With the would-be third place opening of Body Of Lies, you can expect a torrent of articles in the next few days about the death of the star vehicle, the breakdown of the star system, and how the studios should just stop paying such exuberant star salaries. Hell, Patrick Goldstein Of The LA Times preemptively wrote such an article last week, agreeing with John Horn's correct prediction that Beverly Hills Chihuahua would again take the weekend and that Body Of Lies would come in second place. Of course, Quarantine opened number one last night, but the top-three are tight enough to presume that the horror flick will experience more drop-off and front loading than the popular family film and the adult thriller.
Point being, the film underperformed because it just didn't look very good. The trailers were shockingly generic, tossing in visual cliches from the Bourne series to go along with the narrative that seemed shockingly similar to Spy Game (directed by Tony Scott, natch). As for the tag of 'under performing', it still bested the opening to DiCaprio's Blood Diamond and may tie Crowe's 3:10 To Yuma, both of which had solid legs and eventually made about $55 million. And Blood Diamond made another $115 million overseas (3:10 did $15 million overseas, because it was a Lionsgate picture). And heavy overseas potential is the real reason that Warner was willing to spend as much and hire those specific actors.

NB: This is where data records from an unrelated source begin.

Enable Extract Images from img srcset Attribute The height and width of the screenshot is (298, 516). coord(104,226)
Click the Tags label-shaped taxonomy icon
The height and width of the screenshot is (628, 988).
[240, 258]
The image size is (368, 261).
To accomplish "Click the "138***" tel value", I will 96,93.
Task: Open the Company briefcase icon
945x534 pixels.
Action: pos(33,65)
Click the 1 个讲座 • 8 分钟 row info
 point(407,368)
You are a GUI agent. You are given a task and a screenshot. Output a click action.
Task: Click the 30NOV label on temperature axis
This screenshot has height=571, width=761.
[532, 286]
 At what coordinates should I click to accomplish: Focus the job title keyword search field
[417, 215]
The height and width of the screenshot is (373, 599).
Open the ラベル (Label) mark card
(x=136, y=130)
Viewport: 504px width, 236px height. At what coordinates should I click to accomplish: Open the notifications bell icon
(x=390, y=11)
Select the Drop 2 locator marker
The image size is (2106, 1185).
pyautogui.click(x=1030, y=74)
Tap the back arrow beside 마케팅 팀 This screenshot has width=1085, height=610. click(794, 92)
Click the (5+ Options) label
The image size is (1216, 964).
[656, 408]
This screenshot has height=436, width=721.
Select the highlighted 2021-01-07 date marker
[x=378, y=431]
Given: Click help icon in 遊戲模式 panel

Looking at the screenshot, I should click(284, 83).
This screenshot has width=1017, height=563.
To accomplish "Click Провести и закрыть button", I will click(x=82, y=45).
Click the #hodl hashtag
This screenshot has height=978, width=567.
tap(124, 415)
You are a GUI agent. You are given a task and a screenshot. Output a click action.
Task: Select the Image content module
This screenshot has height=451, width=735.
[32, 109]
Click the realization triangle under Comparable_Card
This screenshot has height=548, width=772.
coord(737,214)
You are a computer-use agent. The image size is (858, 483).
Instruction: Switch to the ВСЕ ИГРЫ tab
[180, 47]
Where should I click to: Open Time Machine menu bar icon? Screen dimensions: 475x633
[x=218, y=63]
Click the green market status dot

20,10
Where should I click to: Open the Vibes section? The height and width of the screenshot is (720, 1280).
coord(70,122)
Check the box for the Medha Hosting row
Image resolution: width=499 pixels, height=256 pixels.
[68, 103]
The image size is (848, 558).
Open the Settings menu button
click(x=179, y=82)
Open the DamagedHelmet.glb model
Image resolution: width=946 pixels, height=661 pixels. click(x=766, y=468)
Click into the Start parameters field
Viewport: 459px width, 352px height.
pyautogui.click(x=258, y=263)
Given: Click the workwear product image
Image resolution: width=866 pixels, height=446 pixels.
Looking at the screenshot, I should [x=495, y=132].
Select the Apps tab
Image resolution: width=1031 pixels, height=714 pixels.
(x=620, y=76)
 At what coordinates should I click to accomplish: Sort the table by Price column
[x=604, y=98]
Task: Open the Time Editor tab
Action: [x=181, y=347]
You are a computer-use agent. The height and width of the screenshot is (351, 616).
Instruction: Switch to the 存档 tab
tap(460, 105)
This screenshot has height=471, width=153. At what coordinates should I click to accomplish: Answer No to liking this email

For what it's worth, a $13 million weekend for Body Of Lies would put it squat in the average opening weekend range for both Crowe and DiCaprio. Just because The Departed once opened to $28 million and Gladiator once opened to $32 million doesn't mean that every picture that involves Crowe and DiCaprio should be expected to perform to those levels. And both actors have only had four $100 million grossers in their respective careers. If we expect every film they make to become the fifth or highest grossing film of their lives, that's just a silly expectation. Studios may not care, but pundits never seem to learn that you just can't toss a big star into any old project and expect it to perform like said-star's biggest pictures. Star power helps. Stars are there to make an interesting movie look more enticing and to seal the deal. They are not the whole package, unless they are named Will Smith, in which case they are worth $30 million for each and every picture they make.
What so many people don't get, on both sides of the isle, is that movie stars are only worth X dollars for Y project. Tobey McGuire is worth whatever they want to pay him for Spider-Man 4, but he's barely worth a million in anything else. Ditto Christian Bale. If he wants $40 million for Batman 3/Shadow Of The Bat/etc, he should get it. But if Bale demands more than $5 million for anything else, he should be laughed out of the room. Certain actors run into trouble when they demand franchise dollars for non-franchise pictures. Brendan Fraser knew he was worth $12.5 million for The Mummy Returns, so he took it and ran like hell, knowing that he'd never get that kind of payday again. For example, Iron Man is a perfect case of 'right actor right project'. It's why The Soloist will not open to $98 million despite starring Downey Jr and Jamie Fox (will Fox go 'full crazy' or just charmingly eccentric?). Did Downey help Iron Man a lot? Of course, certainly in the long run via word of mouth. But it was the brand, the macho marketing, and the summer-kick off slot that helped far more than Downey's offbeat cult popularity. Iron Man looked like a very good movie, and the reviews appeared to bear that out. That it starred Robert Downey Jr. was just icing on the cake.
The problem arises if studios and pundits believe that any action or genre film starring Robert Downey Jr. should do Iron Man business. Analysts and pundits are forever judging a star's latest picture by the standard of their big franchises. So somehow Viggo Hortenson's 2004 period horse race adventure Hildago is a failure despite opening at $18.5 million, right? Because, hey, Return Of The King opened to $73 million just two months ago. Body Of Lies is a relative disappointment because the marketing was unable to make a seemingly bad movie look enticing. It failed because it looked like a dumbed-down glossier remake of Spy Game. And, perhaps, it underwhelmed because Eagle Eye had already filled some moviegoer's need for a paranoid left of center political thriller. It didn't help that Eagle Eye's marketing made it resemble a Ridley Scott/Tony Scott picture, making the genuine article look derivative.
Conversely The Departed and American Gangster opened well because they had rock-solid marketing campaigns, studios that aggressively pushed the pictures, and reviews that signified an alleged high quality (and, to be fair, bigger stars in Matt Damon and Denzel Washington). As far as opening weekend gross is concerned, Leonardo DiCaprio in a good movie that looks appealing is worth far more than he is in bad movie and can't find a hook to sell itself. Sometimes, it really is just 'the movie' (stupid).